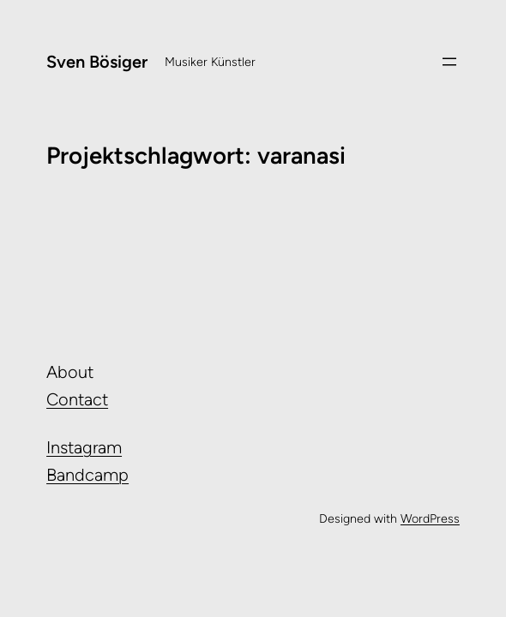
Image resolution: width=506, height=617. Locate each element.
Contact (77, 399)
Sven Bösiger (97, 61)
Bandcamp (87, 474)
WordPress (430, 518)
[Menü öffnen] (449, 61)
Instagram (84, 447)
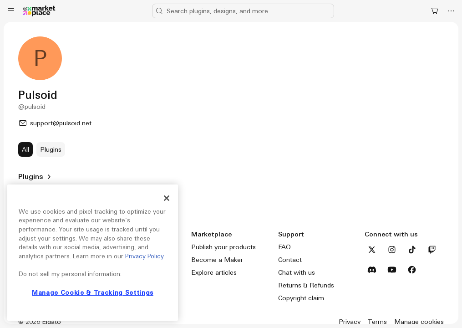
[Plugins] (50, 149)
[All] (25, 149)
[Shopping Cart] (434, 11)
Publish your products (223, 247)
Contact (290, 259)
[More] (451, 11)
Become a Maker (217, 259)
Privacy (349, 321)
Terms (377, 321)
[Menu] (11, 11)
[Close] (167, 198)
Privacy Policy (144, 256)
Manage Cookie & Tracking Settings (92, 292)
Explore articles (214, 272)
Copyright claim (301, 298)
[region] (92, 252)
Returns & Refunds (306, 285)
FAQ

○ ○ ○ ○ ○

:: Problem statement ::
Present the lines above as a numbered list, skipping any blank lines and leaving out the pictures.

:: Completed task ::
1. Image resolution: width=506, height=617. Locate each element.
2. Contact (77, 399)
3. Sven Bösiger (97, 61)
4. Bandcamp (87, 474)
5. WordPress (430, 518)
6. [Menü öffnen] (449, 61)
7. Instagram (84, 447)
8. [Plugins] (50, 149)
9. [All] (25, 149)
10. [Shopping Cart] (434, 11)
11. Publish your products (223, 247)
12. Contact (290, 259)
13. [More] (451, 11)
14. Become a Maker (217, 259)
15. Privacy (349, 321)
16. Terms (377, 321)
17. [Menu] (11, 11)
18. [Close] (167, 198)
19. Privacy Policy (144, 256)
20. Manage Cookie & Tracking Settings (92, 292)
21. Explore articles (214, 272)
22. Copyright claim (301, 298)
23. [region] (92, 252)
24. Returns & Refunds (306, 285)
25. FAQ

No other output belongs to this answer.